Il consumo d'aria è la metrica che cambia di più con l'esperienza. Un subacqueo alle prime armi svuota una bombola da 12 L in 30 minuti a 18 m; chi ha 200 immersioni la allunga a 60. La differenza non sta nei polmoni, sta nella testa. E si impara, anche se quasi nessuno lo insegna esplicitamente durante il corso.
Prima cosa: capire il calcolo. Una bombola da 12 L caricata a 200 bar contiene 2.400 L d'aria in superficie. A 18 m (pressione assoluta 2,8 bar), ogni respiro consuma 2,8 volte il volume polmonare reale. Un subacqueo rilassato muove circa 12–15 litri al minuto in superficie, quindi a 18 m diventano 35–42 litri al minuto. Con questi numeri, una bombola da 12 L dura tra 55 e 70 minuti.

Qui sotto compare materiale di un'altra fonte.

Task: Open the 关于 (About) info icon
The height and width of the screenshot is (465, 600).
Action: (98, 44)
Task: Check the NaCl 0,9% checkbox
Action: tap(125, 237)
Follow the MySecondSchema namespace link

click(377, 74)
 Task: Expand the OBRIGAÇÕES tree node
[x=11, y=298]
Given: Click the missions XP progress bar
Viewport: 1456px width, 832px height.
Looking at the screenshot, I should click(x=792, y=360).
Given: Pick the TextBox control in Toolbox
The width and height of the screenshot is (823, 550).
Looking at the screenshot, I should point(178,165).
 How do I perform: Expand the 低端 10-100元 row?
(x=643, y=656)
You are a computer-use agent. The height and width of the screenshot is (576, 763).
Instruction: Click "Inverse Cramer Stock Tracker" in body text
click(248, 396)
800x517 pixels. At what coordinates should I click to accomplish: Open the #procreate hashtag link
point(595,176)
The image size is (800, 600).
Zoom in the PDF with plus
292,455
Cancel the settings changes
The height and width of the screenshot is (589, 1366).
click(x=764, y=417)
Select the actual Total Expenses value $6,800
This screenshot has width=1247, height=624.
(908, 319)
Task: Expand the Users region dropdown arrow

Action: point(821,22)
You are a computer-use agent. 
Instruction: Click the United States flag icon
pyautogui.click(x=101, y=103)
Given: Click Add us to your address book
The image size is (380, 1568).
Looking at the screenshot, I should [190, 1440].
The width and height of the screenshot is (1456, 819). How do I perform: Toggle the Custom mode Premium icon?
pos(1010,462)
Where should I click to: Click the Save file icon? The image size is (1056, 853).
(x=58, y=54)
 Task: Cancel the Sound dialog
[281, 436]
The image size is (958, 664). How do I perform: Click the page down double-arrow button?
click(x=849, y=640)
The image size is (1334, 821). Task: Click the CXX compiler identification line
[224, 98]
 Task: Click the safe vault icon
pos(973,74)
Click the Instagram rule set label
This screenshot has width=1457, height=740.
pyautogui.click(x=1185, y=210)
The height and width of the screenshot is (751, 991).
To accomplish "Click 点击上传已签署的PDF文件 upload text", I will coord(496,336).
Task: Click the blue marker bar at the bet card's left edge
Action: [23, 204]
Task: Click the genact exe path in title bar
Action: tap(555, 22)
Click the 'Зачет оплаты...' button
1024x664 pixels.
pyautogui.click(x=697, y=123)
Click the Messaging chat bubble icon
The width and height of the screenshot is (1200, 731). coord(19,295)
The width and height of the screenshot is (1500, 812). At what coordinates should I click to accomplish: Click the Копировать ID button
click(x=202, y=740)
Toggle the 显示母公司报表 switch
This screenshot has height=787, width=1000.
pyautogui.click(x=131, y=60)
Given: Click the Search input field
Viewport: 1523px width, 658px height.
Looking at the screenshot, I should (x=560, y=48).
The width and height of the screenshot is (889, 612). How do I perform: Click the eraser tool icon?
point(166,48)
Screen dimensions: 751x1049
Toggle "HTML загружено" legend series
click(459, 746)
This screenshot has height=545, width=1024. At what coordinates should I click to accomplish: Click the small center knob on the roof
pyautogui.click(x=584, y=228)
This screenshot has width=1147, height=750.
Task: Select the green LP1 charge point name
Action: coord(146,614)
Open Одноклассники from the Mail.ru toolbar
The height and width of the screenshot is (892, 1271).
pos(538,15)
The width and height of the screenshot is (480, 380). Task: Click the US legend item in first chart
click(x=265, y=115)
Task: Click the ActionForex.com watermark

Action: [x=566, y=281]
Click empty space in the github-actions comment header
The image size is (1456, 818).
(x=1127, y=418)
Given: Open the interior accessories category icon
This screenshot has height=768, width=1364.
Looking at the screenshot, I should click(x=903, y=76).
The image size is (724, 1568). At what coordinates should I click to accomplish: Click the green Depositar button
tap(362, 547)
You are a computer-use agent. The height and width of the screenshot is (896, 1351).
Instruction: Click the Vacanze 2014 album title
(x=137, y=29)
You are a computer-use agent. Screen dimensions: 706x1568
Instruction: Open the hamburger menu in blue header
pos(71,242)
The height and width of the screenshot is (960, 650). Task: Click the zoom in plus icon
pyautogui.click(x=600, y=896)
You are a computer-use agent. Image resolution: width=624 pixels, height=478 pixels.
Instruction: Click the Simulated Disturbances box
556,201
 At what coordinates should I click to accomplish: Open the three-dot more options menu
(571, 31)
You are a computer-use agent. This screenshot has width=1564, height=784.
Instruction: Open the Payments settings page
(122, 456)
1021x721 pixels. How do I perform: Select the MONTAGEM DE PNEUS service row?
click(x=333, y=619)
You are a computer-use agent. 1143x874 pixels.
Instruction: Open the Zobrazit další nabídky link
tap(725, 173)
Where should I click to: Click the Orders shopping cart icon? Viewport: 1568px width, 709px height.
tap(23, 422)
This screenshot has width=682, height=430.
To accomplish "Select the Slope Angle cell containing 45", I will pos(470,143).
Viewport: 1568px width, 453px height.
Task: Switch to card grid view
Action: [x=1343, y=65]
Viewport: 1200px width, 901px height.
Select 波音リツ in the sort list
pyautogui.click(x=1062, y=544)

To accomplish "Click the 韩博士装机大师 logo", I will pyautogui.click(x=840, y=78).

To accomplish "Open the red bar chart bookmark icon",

Stress, sforzo o fumo portano facilmente il consumo a 25–30 l/min in superficie — e a 18 m si finisce in 25–30 minuti.
Il consumo basale personale si chiama SAC rate (surface air consumption). È uno di quei numeri che vale la pena misurare di tanto in tanto. I computer moderni lo calcolano automaticamente, oppure lo si fa a mano: bar consumati × volume bombola ÷ tempo ÷ pressione assoluta media. Conoscere il proprio SAC in condizioni diverse — freddo, sforzo, fotografia, navigazione — permette di pianificare davvero, non di andare a occhio.
Il primo trucco per ridurre il consumo è il più ovvio e quello che tutti applicano peggio: respirare lungo, non profondo. La differenza conta. Un'inspirazione forte e profonda consuma più aria di un'inspirazione normale seguita da un'espirazione lenta. La fase da allungare è l'espirazione — sulla terraferma dura quanto l'inspirazione. Sott'acqua deve durare il doppio.
Secondo trucco: rilassamento muscolare attivo. Ogni movimento brucia aria. Muovere le mani, controllare il computer ogni 30 secondi, dare pinnate continue per mantenere la posizione. Se la flottabilità è a posto e si è orizzontali senza toccare nulla, si possono passare cinque minuti senza muovere una pinna. Questo abbassa il consumo in modo notevole.
Terzo punto, meno ovvio: il freddo. Un subacqueo con leggera ipotermia consuma il 30–40 % in più rispetto allo stesso subacqueo al caldo. Il corpo spende energia per mantenere la temperatura centrale, accelerando metabolismo e frequenza respiratoria. Nessun trucco respiratorio compenserà un'attrezzatura termica inadeguata in acque fredde. La protezione termica fa parte dell'equazione del consumo, anche se non sembra.
Quarto punto: assetto e pinne. Un subacqueo in posizione verticale con pinnate enormi consuma il doppio rispetto allo stesso in orizzontale con movimenti morbidi dal bacino. L'efficienza idrodinamica conta molto più di quanto sembri. Le pinne split sono inefficienti a bassa velocità; pinne rigide tipo Jet o Apollo Bio-Fin sono nettamente migliori per il SCUBA tranquillo.
Un esercizio che funziona: una sessione dedicata al controllo del consumo. Un'immersione a 15 m su fondale sabbioso, assetto preciso, braccia conserte, senza foto, senza distrazioni, per 40 minuti. Si parte a 200 bar e si legge quanto rimane in risalita. La prima volta il risultato stupisce. Alla quarta o quinta sessione, il miglioramento inizia a essere visibile. È l'equivalente del modo zen della subacquea — e si allena.
Il mio record personale: 73 minuti a una profondità media di 14 m con una bombola in alluminio da 12 L a Maiorca. Sono risalito con 30 bar. Nessun'impresa — era un giorno con 25 m di visibilità, acqua a 24 °C, senza corrente, senza macchina fotografica, solo godendosi il momento. La conclusione è che respirare bene non è un trucco isolato: è la somma di attrezzatura, condizioni, tecnica, lucidità mentale ed esperienza. Quando tutto si allinea, una bombola dà il doppio del tempo rispetto a quando qualcosa non funziona.